(Pixel coordinate grounding data)
▼
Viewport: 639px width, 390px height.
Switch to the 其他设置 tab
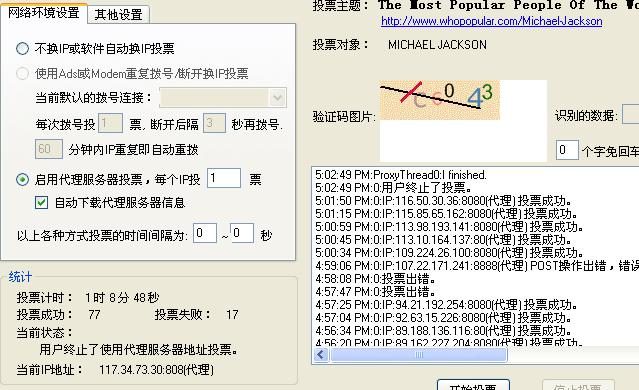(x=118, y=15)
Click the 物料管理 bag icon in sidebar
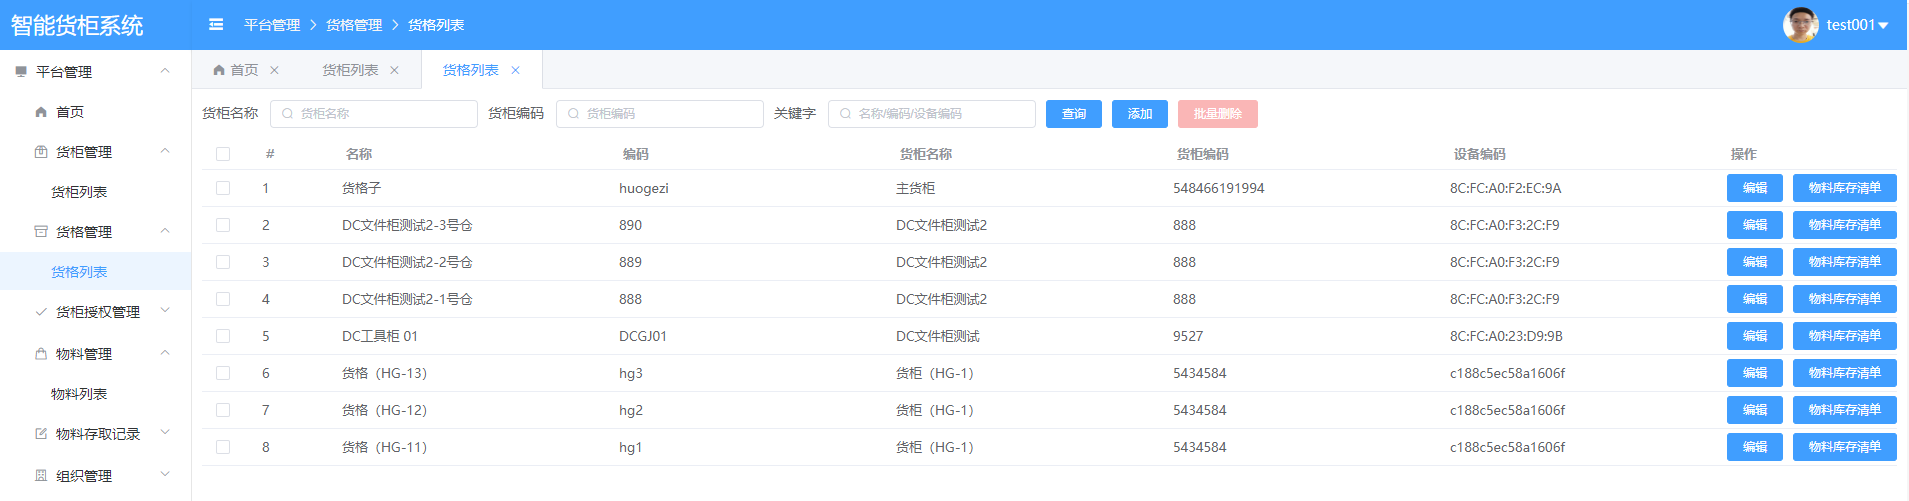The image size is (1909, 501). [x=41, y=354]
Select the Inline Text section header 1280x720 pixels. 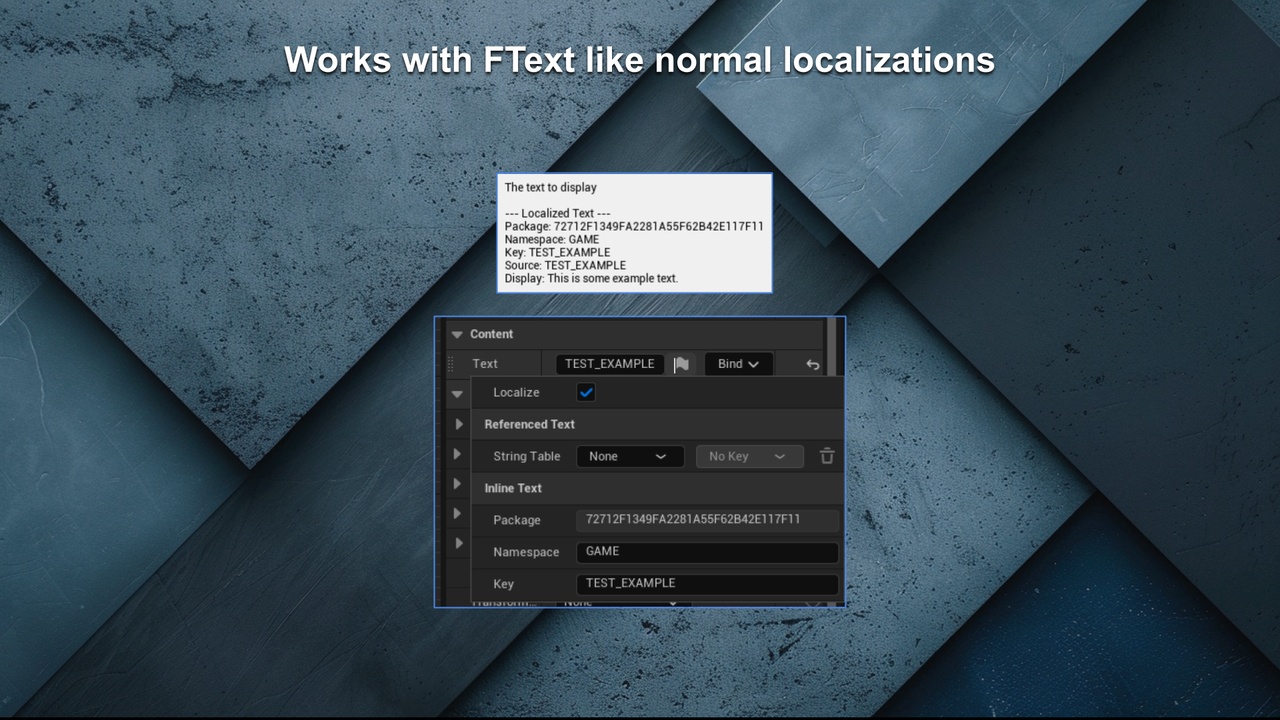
▲
▼
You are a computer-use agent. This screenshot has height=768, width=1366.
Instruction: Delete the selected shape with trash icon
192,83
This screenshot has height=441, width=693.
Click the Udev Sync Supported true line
▲
Now transcribe the lines above exactly, starting at the line containing "Viewport: 639px width, 390px height." and ending at the line containing "Select the Inline", both lines included, pictures excluded.

Viewport: 639px width, 390px height.
Switch to the 其他设置 tab
(x=118, y=15)
Click the 物料管理 bag icon in sidebar
The image size is (1909, 501). [x=41, y=354]
Select the Inline Text section header 1280x720 pixels. 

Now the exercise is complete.